● **Extract**:

BEGIN

Microdon analis, is a species of hoverfly. It is found in the Palearctic. The distinctive almost slug-like larvae live in ants nests. The larvae are hemispherical in shape and heavily armoured. They are believed to prey on the eggs and larvae of a number of different ant species, notably Lasius niger and the Formica rufa group. These ants are usually found on heathland.
However Schmid (2004) claims that Microdon analis and M. major which are cryptic species have been confused under the name analis. M.major is apparently associated with ants of the genus Formica, the other species, M.analis, with Lasius species.

==Description==
For terms see Morphology of Diptera

Wing length 6·75-8·25 mm. 3rd antennomere about twice as long as 2nd. Tergite 3 without dusting. Tarsae 1 tarsomere 2 shorter than wide. Tibiae 2 with a narrow black ring. Ocellar triangle shiny. The male genitalia are figured by Doczkal & Schmid (1999).
See references for determination

==Distribution==
Palearctic Scandinavia South to the Mediterranean basin. Ireland East through Europe into Russia, the Russian Far East and Siberia and on to the Pacific coast. Mongolia.

==Biology==
Habitat: Quercus, Pinus, Fagus, Picea, Betula forest with fallen trees. Adults are not known to visit flowers to feed but settle on foliage. The flight period is May to July.

END

● **Given information**:

BEGIN

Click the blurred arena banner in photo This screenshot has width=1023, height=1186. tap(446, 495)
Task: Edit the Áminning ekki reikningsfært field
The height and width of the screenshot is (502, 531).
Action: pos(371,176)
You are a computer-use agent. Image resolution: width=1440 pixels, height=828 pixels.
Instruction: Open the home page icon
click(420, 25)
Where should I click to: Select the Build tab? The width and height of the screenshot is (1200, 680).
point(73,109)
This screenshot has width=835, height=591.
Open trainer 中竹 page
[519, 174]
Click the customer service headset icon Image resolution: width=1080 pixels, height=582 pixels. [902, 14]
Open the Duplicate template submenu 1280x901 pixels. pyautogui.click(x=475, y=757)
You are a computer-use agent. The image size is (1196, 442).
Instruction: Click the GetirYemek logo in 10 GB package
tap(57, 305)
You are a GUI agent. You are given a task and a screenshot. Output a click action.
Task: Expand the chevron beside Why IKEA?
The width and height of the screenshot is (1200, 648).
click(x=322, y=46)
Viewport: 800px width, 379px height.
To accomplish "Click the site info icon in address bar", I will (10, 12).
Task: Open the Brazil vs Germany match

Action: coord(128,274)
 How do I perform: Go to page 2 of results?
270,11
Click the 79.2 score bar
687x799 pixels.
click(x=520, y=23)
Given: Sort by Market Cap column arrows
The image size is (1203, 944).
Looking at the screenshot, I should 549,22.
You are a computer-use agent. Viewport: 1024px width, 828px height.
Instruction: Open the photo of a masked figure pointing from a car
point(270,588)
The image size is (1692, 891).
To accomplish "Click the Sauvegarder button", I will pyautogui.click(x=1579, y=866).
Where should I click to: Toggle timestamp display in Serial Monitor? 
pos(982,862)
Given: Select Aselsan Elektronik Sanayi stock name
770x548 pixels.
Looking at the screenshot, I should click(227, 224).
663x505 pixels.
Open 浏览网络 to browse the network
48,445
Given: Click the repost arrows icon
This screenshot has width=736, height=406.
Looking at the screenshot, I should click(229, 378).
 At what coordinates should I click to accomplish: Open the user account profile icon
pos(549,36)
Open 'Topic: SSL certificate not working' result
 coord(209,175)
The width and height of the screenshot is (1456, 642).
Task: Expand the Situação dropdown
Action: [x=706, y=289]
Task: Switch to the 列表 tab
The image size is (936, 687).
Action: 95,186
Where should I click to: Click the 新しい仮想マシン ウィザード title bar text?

END

Reproduce everything in the Microdon analis text from "However Schmid (2004)" down to "Pacific coast. Mongolia.", word for word. Rely only on the Microdon analis text, not on the material.

● **Response for this exercise**:
However Schmid (2004) claims that Microdon analis and M. major which are cryptic species have been confused under the name analis. M.major is apparently associated with ants of the genus Formica, the other species, M.analis, with Lasius species.

==Description==
For terms see Morphology of Diptera

Wing length 6·75-8·25 mm. 3rd antennomere about twice as long as 2nd. Tergite 3 without dusting. Tarsae 1 tarsomere 2 shorter than wide. Tibiae 2 with a narrow black ring. Ocellar triangle shiny. The male genitalia are figured by Doczkal & Schmid (1999).
See references for determination

==Distribution==
Palearctic Scandinavia South to the Mediterranean basin. Ireland East through Europe into Russia, the Russian Far East and Siberia and on to the Pacific coast. Mongolia.